>>>>

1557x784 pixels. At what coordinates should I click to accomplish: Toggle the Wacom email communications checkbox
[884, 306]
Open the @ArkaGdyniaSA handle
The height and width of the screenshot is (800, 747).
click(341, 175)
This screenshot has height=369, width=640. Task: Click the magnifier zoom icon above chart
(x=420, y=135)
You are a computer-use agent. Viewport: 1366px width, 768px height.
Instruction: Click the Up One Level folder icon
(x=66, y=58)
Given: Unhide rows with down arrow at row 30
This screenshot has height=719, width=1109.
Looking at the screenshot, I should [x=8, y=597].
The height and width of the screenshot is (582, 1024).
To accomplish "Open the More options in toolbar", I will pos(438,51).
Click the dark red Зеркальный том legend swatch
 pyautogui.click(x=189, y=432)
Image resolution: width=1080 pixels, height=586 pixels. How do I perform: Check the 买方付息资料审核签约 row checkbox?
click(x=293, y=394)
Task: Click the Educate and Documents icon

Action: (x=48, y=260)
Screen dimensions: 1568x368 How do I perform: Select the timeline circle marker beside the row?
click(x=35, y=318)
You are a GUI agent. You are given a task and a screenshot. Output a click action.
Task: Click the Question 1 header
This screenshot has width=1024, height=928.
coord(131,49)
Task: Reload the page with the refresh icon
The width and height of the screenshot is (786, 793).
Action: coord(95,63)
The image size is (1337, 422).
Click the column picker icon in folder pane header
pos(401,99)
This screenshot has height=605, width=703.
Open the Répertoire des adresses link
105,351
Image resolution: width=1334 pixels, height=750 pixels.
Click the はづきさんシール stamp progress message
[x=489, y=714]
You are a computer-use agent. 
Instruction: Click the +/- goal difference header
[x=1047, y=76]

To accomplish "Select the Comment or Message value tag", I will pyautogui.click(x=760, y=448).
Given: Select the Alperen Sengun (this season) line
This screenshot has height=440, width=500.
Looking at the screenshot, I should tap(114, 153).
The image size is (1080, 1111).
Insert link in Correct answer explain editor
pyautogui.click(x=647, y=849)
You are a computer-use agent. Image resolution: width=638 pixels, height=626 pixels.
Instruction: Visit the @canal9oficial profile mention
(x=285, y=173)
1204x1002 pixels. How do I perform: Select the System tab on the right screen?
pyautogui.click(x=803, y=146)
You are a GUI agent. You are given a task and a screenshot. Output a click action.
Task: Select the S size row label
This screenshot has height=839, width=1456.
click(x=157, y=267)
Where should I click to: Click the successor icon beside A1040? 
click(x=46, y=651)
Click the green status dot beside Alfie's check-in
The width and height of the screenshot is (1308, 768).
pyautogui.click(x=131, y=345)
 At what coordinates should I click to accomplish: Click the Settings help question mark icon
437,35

<<<<

Problem statement —
Copy the records from the line with "The image size is (1080, 1111)." through the end of the records, requests included, adding 137 to every coordinate in the answers.

Final result —
The image size is (1080, 1111).
Insert link in Correct answer explain editor
pyautogui.click(x=784, y=986)
You are a computer-use agent. Image resolution: width=638 pixels, height=626 pixels.
Instruction: Visit the @canal9oficial profile mention
(x=422, y=310)
1204x1002 pixels. How do I perform: Select the System tab on the right screen?
pyautogui.click(x=940, y=283)
You are a GUI agent. You are given a task and a screenshot. Output a click action.
Task: Select the S size row label
This screenshot has height=839, width=1456.
click(x=294, y=404)
Where should I click to: Click the successor icon beside A1040? 
click(x=183, y=788)
Click the green status dot beside Alfie's check-in
The width and height of the screenshot is (1308, 768).
pyautogui.click(x=268, y=482)
 At what coordinates should I click to accomplish: Click the Settings help question mark icon
574,172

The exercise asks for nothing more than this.